Sunday 6 December 2015

Independent living

A century ago, if you were mentally ill, handicapped or otherwise infirm, the plan was that you went to live in an asylum. Unless, that is, you were wealthy, came from a wealthy family, were in a prison or in a workhouse.

Asylums were large places, some with a thousand or more patients, in some ways not that unlike the prisons of their day, with which they sometimes shared architects. They often had extensive, handsomely laid out grounds, farms, workshops, laundries and kitchens. Maybe a church, a theatre and a ballroom. Some of them attained an admirable degree of self sufficiency. Made their own cheese. There was plenty of work, plenty to do for those sufficiently able.

Some of these asylums were run on quasi-religious lines and some tried hard to break down the barriers between staff and patients, to be more of a community. The name of Rudolf Steiner comes to mind.

But they were institutions and life was institutional. Many patients were institutionalised. Many patients lived in dormitories and there was little privacy - which last being something that some of them hated.

So over the past half century or so there has been a move towards independent living. In one case that we know of a small block of one bedroom flats has been built to take some of the patients from the community in which they had been living. For some of these patients, independent living is only viable on the basis of their getting perhaps 30 hours one-on-one support a week. Support which will, inter alia, get the shopping, the cooking and the laundry done. My impression is that the patients are very happy with this arrangement. They did not want community and did want some semblance of normal life with their own front door and their own set of keys, even if they did have trouble working the telephone and the refrigerator.

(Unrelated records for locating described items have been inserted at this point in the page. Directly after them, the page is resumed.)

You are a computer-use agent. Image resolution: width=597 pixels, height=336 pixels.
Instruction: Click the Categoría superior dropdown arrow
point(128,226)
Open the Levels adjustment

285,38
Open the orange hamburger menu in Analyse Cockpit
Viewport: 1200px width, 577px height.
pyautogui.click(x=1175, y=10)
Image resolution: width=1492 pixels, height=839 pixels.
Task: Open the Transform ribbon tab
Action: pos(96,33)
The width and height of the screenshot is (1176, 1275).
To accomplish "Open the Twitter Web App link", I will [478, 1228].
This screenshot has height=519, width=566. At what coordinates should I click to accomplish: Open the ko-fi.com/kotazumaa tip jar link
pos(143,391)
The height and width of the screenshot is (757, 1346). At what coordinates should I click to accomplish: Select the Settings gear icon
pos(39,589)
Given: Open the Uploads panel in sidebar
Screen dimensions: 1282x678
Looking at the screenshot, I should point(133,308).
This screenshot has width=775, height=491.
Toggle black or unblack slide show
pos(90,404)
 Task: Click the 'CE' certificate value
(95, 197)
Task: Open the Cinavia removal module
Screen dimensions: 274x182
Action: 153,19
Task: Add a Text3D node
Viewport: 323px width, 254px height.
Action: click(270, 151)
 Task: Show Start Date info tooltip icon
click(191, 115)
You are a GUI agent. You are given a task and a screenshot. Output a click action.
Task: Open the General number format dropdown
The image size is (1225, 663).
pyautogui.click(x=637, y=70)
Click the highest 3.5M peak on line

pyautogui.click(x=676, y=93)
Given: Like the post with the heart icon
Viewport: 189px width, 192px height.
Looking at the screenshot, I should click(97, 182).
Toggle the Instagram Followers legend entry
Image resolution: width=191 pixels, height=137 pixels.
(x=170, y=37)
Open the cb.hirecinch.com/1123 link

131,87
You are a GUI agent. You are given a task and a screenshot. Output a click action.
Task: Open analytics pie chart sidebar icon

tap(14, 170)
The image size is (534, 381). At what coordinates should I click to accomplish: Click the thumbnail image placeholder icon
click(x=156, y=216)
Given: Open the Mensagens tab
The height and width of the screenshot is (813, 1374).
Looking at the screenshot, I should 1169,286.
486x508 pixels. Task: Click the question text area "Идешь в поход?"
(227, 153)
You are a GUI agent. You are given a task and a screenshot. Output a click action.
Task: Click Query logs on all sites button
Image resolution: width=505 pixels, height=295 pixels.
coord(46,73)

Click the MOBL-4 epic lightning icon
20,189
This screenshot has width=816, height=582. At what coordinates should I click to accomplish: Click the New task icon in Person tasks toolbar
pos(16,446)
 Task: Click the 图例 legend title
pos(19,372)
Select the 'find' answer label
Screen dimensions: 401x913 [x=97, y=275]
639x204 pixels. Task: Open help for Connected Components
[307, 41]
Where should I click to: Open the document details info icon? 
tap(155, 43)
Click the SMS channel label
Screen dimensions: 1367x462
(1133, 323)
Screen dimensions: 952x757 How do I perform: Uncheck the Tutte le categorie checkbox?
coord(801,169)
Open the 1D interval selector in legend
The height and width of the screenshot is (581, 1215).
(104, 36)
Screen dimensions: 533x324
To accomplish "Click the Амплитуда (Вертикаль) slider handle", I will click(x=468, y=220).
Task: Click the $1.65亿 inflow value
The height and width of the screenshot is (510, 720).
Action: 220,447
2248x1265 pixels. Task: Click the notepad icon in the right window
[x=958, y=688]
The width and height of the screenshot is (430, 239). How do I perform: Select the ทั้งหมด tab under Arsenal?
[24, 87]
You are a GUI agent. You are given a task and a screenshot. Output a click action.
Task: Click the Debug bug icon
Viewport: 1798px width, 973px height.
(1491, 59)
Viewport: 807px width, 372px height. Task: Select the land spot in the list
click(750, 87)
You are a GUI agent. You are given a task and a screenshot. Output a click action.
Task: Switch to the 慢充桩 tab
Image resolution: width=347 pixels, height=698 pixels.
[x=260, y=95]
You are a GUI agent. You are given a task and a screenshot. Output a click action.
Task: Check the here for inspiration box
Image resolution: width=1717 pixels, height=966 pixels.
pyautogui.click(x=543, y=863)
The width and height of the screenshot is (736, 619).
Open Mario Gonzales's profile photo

When I first came to hear of this, it all struck me as terribly extravagant. One would only be able to do this for a very small number of patients, at the expense of the larger number. The larger number who were probably still in the much smaller asylums, mostly privately run, some rather shabby, which we now favour, the large old asylums having nearly all been closed down, knocked down and their land given over to housing estates.

But I am told independence is not as expensive as one might at first think. The unit costs of the smaller asylums are not that different. So let's hope that the people who worry about these things have got it more or less right - or at least as right as they can be given the rather limited resources we allow them.

PS: the Nuffield Trust web site suggests that maybe 1 in a 100 people have a severe mental problem at any one time. So leaving aside the considerable statistical problems with numbers of this sort, maybe a million people in the UK altogether, a thousand old-style asylums' worth.